Scientists are studying Mars intently and know that in its distant past, the planet had water. The question the scientists want to answer is was the water that was present on the Red Planted frozen in ice, or was it liquid and flowing. Warm conditions would make life more likely.
Scientists have used a new comparison of mineral deposits found on Mars to those found on Earth. The comparison lends weight to the idea that on the surface of ancient Mars, there were one or more long periods where the planet had rainstorms and flowing water.
The water later froze according to the team. The challenge now for the researchers is figuring out when the planet had flowing water and when it was frozen. One major challenge to determining this is that we’ve never sent missions to the areas where the earliest rocks that might answer these questions are located.

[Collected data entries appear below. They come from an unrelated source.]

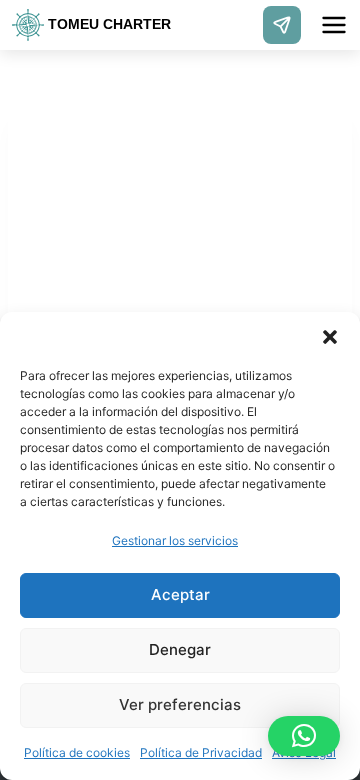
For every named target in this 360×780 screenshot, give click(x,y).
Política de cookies (77, 752)
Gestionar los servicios (175, 540)
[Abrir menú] (333, 25)
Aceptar (180, 594)
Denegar (180, 649)
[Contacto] (282, 25)
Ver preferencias (180, 704)
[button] (330, 337)
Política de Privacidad (201, 752)
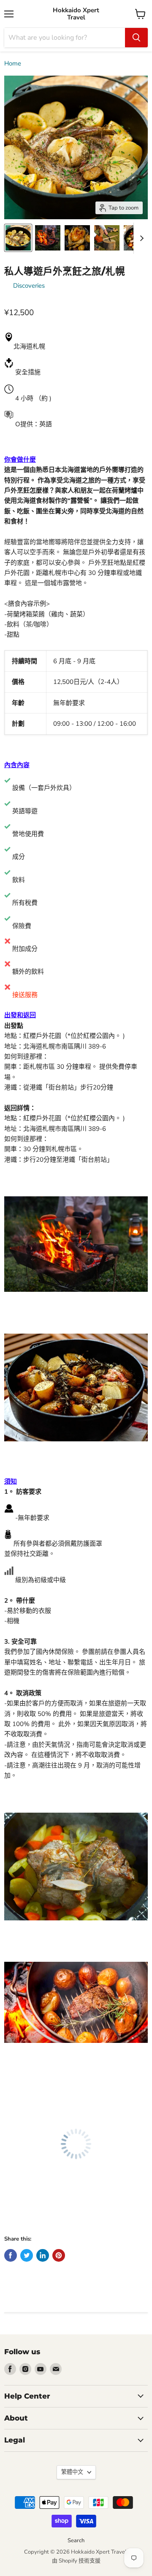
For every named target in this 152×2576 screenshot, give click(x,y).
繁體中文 (72, 2472)
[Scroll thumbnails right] (140, 238)
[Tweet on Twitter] (26, 2255)
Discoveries (29, 285)
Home (12, 63)
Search (76, 2540)
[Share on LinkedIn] (42, 2255)
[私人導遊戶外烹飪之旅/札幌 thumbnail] (18, 237)
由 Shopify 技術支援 (76, 2561)
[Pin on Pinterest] (58, 2255)
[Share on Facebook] (10, 2255)
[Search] (136, 37)
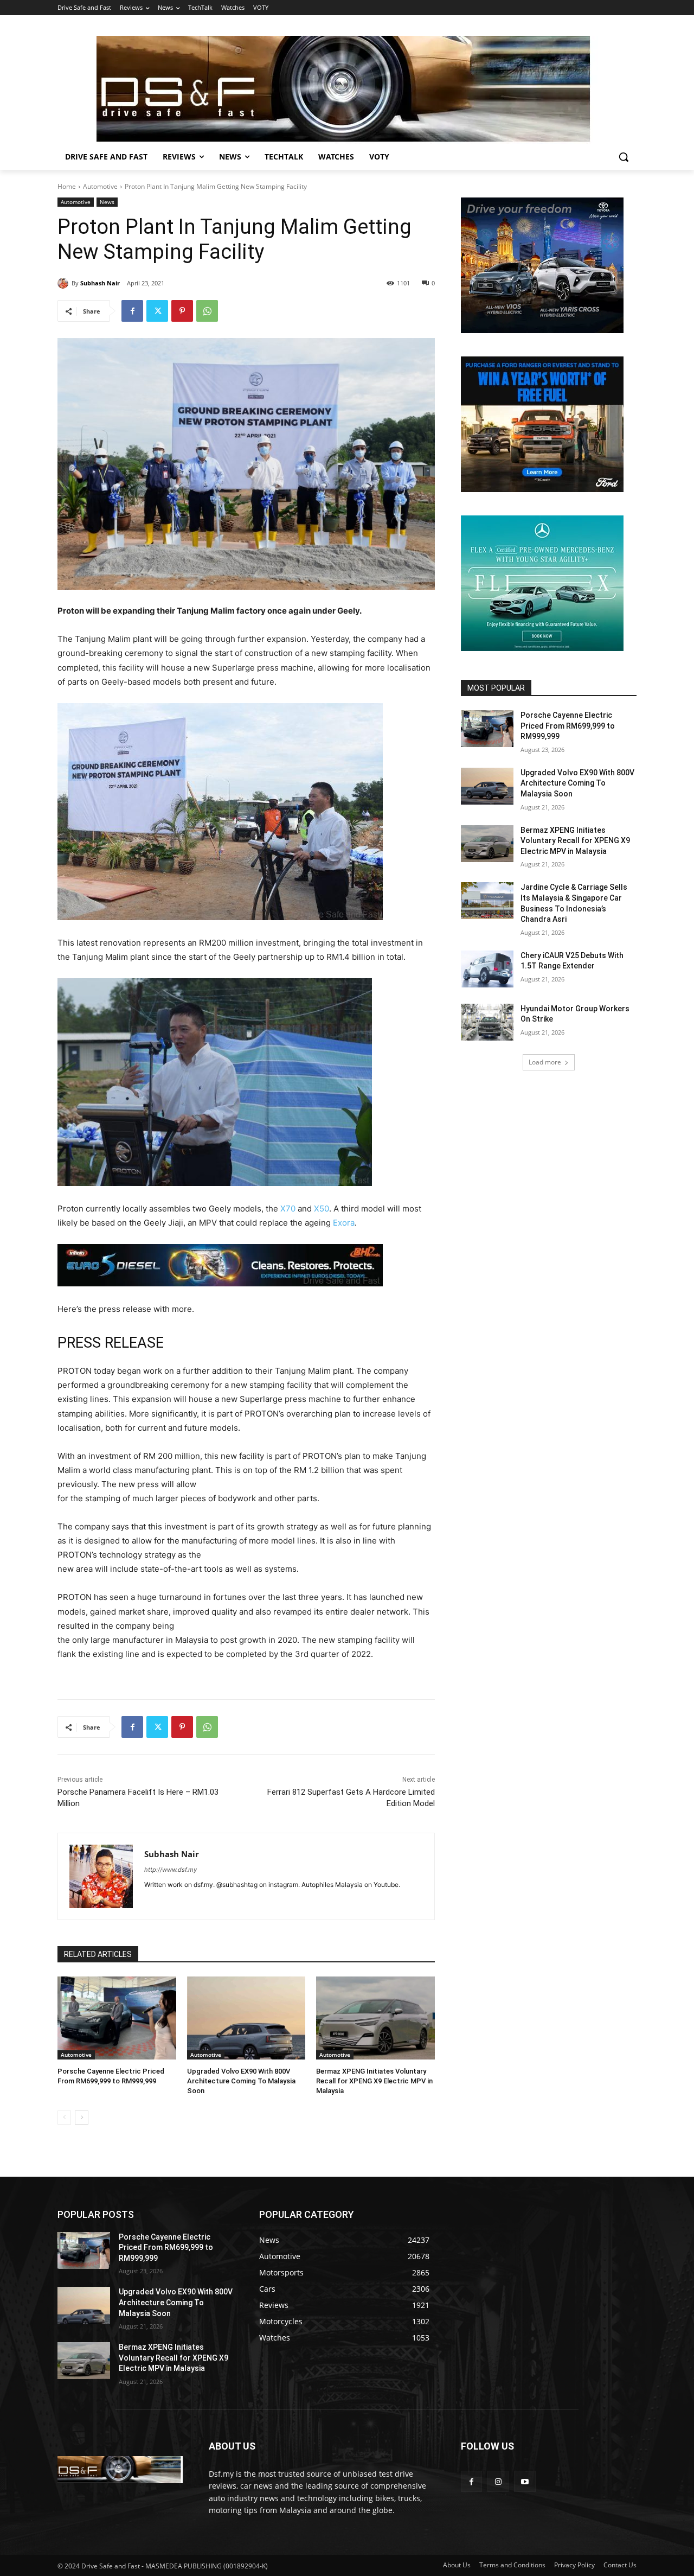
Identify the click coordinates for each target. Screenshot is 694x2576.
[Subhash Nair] (64, 283)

That means that the team has to use science that works from Earth to answer the questions. Scientists know how different climate conditions affect rock, they know this from studying drastically different conditions in places like the Oregon Cascades, Hawaii, Iceland, and other locations. That study has shown how climate impacts the pattern of mineral dispersion.
On Earth, silica deposition in glaciers is found and signals a characteristic of melting water. In younger areas of Mars, scientists have found similar silica deposits. Older areas of Mars show deep soils that are found in warmer climates on Earth. The team says that these findings led it to believe that there was a slow trend from warm to cold with periods of thawing and freezing on Mars 3 to 4 billion years ago. One challenge is that while the surface of the planet shows this cooling trend, the climate models don’t so the scientists have to work on the existing climate models.